Sapevamo, periodicamente, dell’aggravarsi delle sue condizioni e di ogni volta che al contrario sembrava fuori pericolo. Eppure si obbediva sempre allo stesso ordine taciuto e condiviso: e cioè non farne chiacchiere mediatiche o una bandiera, e continuare a lavorare.

Per questa e altre ragioni ritengo un privilegio averlo incontrato. Mi ha cambiato la vita. Per questo non mi va di stare a sottolineare che sì, tanta gente ha messo i bastoni tra le ruote a quest’uomo e che tanta altra non lo ha capito, non lo ha voluto capire, dimenticando che Minervini ha amministrato, al contrario etichettandolo di volta in volta come un sognatore o un idealista, che è il modo migliore, in questi tempi cinici e ottusi, per delegittimare un avversario politico – soprattutto quando è nel tuo stesso partito.
Minervini è stato più forte di tutto questo.
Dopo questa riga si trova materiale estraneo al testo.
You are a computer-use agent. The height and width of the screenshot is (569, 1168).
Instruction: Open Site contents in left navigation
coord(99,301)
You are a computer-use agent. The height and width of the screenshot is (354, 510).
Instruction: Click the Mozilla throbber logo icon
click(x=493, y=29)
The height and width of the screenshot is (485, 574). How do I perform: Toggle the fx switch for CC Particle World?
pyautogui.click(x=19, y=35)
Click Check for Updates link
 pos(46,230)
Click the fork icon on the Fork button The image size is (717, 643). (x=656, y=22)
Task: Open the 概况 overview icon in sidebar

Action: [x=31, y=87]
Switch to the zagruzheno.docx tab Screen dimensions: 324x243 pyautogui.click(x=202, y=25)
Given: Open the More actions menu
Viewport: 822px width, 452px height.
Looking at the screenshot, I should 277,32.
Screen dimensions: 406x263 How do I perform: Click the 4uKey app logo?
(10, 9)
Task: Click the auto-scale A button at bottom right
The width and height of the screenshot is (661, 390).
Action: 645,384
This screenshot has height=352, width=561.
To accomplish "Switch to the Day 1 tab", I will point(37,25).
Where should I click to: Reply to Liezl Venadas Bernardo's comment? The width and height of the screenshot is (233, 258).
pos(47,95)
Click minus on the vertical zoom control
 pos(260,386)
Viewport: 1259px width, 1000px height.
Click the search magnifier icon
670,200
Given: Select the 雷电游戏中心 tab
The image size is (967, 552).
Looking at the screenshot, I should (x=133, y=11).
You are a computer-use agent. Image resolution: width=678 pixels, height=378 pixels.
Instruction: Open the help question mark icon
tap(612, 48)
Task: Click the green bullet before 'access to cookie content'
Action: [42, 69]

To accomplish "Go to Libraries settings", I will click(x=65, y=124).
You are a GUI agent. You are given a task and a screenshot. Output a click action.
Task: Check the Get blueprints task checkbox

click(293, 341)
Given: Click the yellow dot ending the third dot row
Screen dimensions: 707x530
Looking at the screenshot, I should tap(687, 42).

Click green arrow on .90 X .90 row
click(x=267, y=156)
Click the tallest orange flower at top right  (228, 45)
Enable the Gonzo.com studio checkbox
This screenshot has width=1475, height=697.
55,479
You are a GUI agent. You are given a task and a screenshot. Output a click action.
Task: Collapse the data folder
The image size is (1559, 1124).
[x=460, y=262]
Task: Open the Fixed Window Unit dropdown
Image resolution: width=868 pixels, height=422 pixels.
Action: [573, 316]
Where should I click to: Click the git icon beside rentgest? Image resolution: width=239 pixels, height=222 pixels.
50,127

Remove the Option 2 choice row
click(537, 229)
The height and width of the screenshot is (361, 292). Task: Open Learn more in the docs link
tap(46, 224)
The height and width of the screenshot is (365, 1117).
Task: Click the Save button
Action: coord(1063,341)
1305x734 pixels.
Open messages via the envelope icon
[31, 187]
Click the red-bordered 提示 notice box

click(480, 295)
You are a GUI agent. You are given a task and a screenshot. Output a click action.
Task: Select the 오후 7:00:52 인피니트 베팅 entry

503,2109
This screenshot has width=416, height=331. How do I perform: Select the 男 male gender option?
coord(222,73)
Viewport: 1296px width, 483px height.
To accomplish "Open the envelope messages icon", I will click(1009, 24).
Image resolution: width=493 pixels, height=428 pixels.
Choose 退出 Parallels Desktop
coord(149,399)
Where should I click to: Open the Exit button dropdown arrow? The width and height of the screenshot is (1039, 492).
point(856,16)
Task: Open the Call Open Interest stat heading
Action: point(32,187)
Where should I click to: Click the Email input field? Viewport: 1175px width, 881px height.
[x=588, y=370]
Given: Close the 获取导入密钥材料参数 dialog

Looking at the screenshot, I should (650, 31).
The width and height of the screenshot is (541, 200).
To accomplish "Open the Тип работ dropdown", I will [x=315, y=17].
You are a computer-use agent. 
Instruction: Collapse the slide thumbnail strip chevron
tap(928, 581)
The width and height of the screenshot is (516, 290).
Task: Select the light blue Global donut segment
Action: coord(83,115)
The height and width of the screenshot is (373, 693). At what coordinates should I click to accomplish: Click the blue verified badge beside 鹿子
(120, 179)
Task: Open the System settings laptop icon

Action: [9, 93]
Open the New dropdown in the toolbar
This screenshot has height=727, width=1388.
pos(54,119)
Lo è la sua eredità, molto concreta. Troveremo questa e non quella dei suoi detrattori nei libri di storia, come si suol dire.

Vedete, ora che ci penso Guglielmo Minervini non ci ha lasciato neppure slogan da ripetere meccanicamente su Facebook. Certo, ci sono quei sette punti con cui fissò l’apertura delle sue politiche giovanili, circa dieci anni fa, e se qualcuno avrà curiosità di rileggerli scoprirà quanta visione futura (cioè profondamente contemporanea) ci fosse in quel giovane assessore, già sindaco di una città, Molfetta, che aveva risollevato dopo anni di abbrutimento e violenza mafiosa.

Voglio dire che Guglielmo Minervini è riuscito a sopravvivere a quella maledizione del nome senza più cognome, a restare umano, profondo, tridimensionale nonostante la prossimità o l’illusione di prossimità di cui spesso si nutrono i meridionali nella loro fame di idoli. Perché Minervini non era un idolo, né falso né vero, e questo credo d’averlo spiegato abbastanza.

Certo, adesso c’è del dolore. Perché la sua morte arriva in un momento particolare, col naturale ricambio tra chi ha vissuto una stagione eccezionale – pur con tutte le sue contraddizioni – e chi è arrivato subito dopo. Perché appunto in questa perdita non ci sono canzoni o eredità squisitamente morali o immateriali che – al di là dell’affetto – possano dare immediato spessore di immortalità a chi ci ha appena lasciato.
Ci sono dei libri, dei dispositivi politici, delle opere insomma concrete che necessitano del supporto di un corpo vivo per essere diffuse.
E questo sì, è insopportabilmente doloroso.

La verità, ovviamente, è che questo tentativo di razionalizzare la morte di Guglielmo Minervini è traballante in più punti. Ma va bene così.
Potessi tornare indietro a quella volta che siamo stati dallo stesso lato del tavolo, mi piacerebbe potergli dire quanto scritto finora e tutto quello di cui non ho avuto il coraggio, incluse, nello specifico, certe mie critiche a quella campagna elettorale, e certe altre. So che le avrebbe ascoltate, e che mi avrebbe sfidato, rilanciando a sua volta. Non so altro.